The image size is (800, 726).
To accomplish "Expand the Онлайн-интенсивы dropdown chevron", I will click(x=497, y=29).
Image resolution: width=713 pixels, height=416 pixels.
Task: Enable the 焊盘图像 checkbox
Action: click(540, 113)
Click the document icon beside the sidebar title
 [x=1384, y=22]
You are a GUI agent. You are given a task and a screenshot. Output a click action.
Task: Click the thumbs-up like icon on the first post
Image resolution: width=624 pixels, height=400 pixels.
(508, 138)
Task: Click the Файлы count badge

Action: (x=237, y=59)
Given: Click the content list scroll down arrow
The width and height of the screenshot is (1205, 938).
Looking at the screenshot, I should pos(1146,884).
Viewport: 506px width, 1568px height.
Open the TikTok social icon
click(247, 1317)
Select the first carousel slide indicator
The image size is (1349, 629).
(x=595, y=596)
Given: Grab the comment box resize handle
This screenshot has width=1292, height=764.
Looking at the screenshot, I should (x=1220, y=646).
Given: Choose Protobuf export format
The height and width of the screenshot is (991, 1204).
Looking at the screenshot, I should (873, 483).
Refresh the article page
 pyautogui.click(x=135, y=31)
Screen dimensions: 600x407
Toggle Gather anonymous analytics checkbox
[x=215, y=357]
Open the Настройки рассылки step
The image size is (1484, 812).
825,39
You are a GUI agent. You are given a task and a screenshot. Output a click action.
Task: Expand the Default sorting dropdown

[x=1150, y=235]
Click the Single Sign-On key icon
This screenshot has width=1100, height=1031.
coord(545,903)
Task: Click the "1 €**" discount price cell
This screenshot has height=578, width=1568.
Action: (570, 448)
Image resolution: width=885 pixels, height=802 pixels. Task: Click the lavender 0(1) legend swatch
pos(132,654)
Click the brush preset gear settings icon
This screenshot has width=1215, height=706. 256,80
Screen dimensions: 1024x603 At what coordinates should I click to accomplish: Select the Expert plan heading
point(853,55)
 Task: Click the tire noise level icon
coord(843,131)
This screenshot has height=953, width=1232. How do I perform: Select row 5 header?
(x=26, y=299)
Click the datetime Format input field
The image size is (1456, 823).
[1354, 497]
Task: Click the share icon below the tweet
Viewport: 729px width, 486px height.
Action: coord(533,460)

**Task description:**
Restate every record word for word.

**Task output:**
The image size is (800, 726).
To accomplish "Expand the Онлайн-интенсивы dropdown chevron", I will click(x=497, y=29).
Image resolution: width=713 pixels, height=416 pixels.
Task: Enable the 焊盘图像 checkbox
Action: click(540, 113)
Click the document icon beside the sidebar title
 [x=1384, y=22]
You are a GUI agent. You are given a task and a screenshot. Output a click action.
Task: Click the thumbs-up like icon on the first post
Image resolution: width=624 pixels, height=400 pixels.
(508, 138)
Task: Click the Файлы count badge

Action: (x=237, y=59)
Given: Click the content list scroll down arrow
The width and height of the screenshot is (1205, 938).
Looking at the screenshot, I should pos(1146,884).
Viewport: 506px width, 1568px height.
Open the TikTok social icon
click(247, 1317)
Select the first carousel slide indicator
The image size is (1349, 629).
(x=595, y=596)
Given: Grab the comment box resize handle
This screenshot has width=1292, height=764.
Looking at the screenshot, I should (x=1220, y=646).
Given: Choose Protobuf export format
The height and width of the screenshot is (991, 1204).
Looking at the screenshot, I should (873, 483).
Refresh the article page
 pyautogui.click(x=135, y=31)
Screen dimensions: 600x407
Toggle Gather anonymous analytics checkbox
[x=215, y=357]
Open the Настройки рассылки step
The image size is (1484, 812).
825,39
You are a GUI agent. You are given a task and a screenshot. Output a click action.
Task: Expand the Default sorting dropdown

[x=1150, y=235]
Click the Single Sign-On key icon
This screenshot has width=1100, height=1031.
coord(545,903)
Task: Click the "1 €**" discount price cell
This screenshot has height=578, width=1568.
Action: (570, 448)
Image resolution: width=885 pixels, height=802 pixels. Task: Click the lavender 0(1) legend swatch
pos(132,654)
Click the brush preset gear settings icon
This screenshot has width=1215, height=706. 256,80
Screen dimensions: 1024x603 At what coordinates should I click to accomplish: Select the Expert plan heading
point(853,55)
 Task: Click the tire noise level icon
coord(843,131)
This screenshot has height=953, width=1232. How do I perform: Select row 5 header?
(x=26, y=299)
Click the datetime Format input field
The image size is (1456, 823).
[1354, 497]
Task: Click the share icon below the tweet
Viewport: 729px width, 486px height.
Action: coord(533,460)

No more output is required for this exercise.